How does one do justice to a scene so rich in narrative that it floods the heart and the mind with wonder, compassion, admiration, sadness, delight, irony? Each member of this splendid troupe can be the subject of a page or more.
They are clearly a gang, led by the marvellous apparition second from the left in his long(est)-handled vehicle, today swanking defiantly in fancy jacket and long trousers, marvellously rounded off with sandals fashioned from old car tyres.
His underlings are comfortably junior, but no less eloquent – from the dejected underdog on the left with his shy eyes and evocatively torn red pants, to the uncertain but broad-smiling little guy with up-turned right toes to the immediate right of the leader, steering wheel gripped with both hands, ready for immediate take-off, to the trouble maker in red next to him, today sans vehicle, but with with a stone in one hand and a machete in the other, to the slightly apologetic little chap on the far right, uncertain of how exactly to present his creation so it will get noticed. Yes, and what might the stories be behind the sagging T-shirts – Puma, Puma, and Portugal – and the flamboyant sports jacket, or the oversized Crocs on the feet of the two on the right?

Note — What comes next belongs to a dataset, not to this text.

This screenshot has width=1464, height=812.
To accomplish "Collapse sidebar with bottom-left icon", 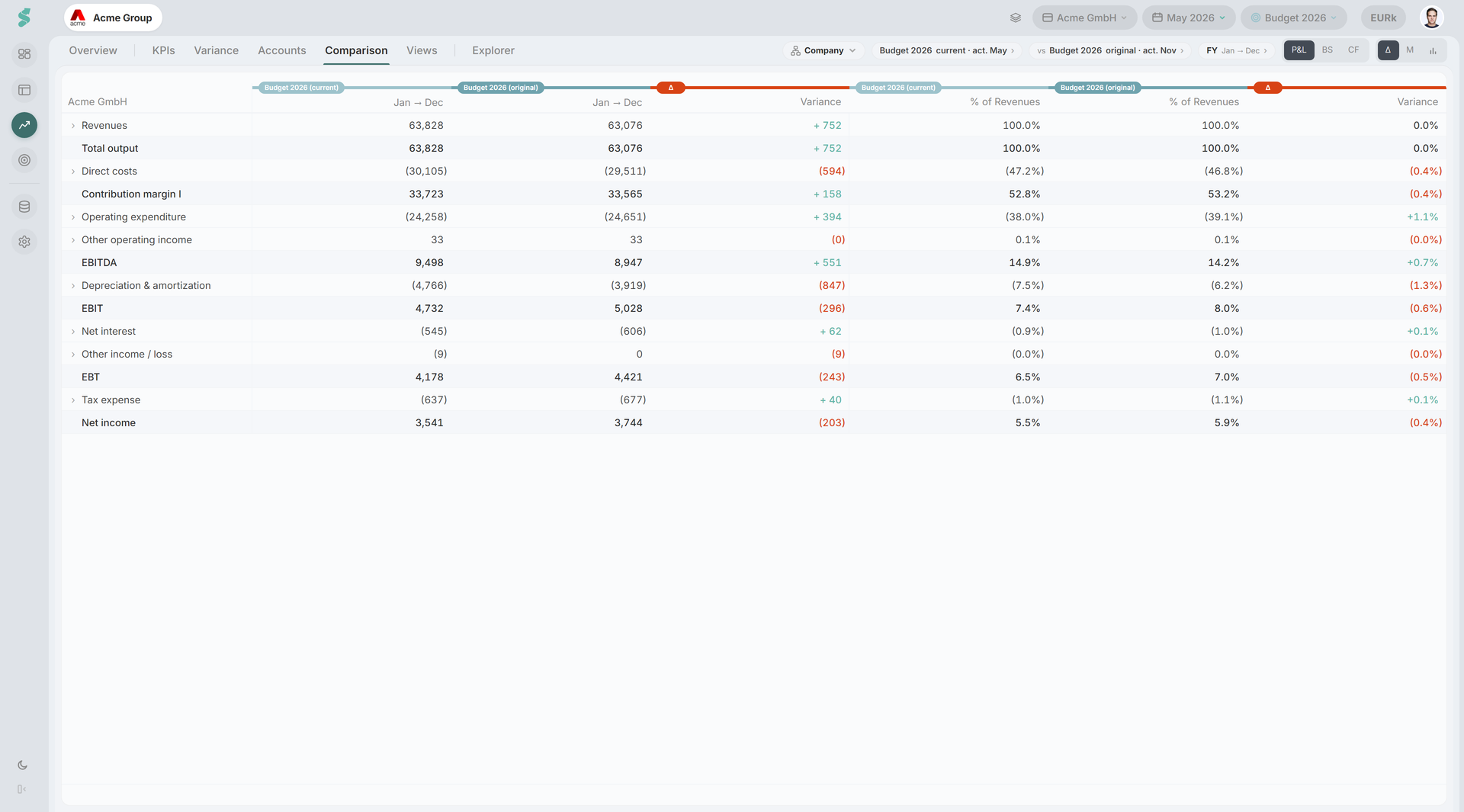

The three vehicles in which the troupe is travelling today are little wonders of bush ingenuity. Made from wild calabash, with axels of slender hardwood running through holes made in the steering handles (note, not merely tied to them by bark strips). And if you look carefully you will see that the axels run on reed bushes inserted tight into the calabashes. The chap on the right even has an aerial for his car radio – stereo, no doubt.
Theirs is a world of rich imagination, endless amusement with their simple things, mostly self-created; maybe some chores, if their wild roaming brings them within shouting distance of a parent.
But even in their poignant child-aspirations it is evident that the tentacles of “civilisation” is reaching into the tenderest areas.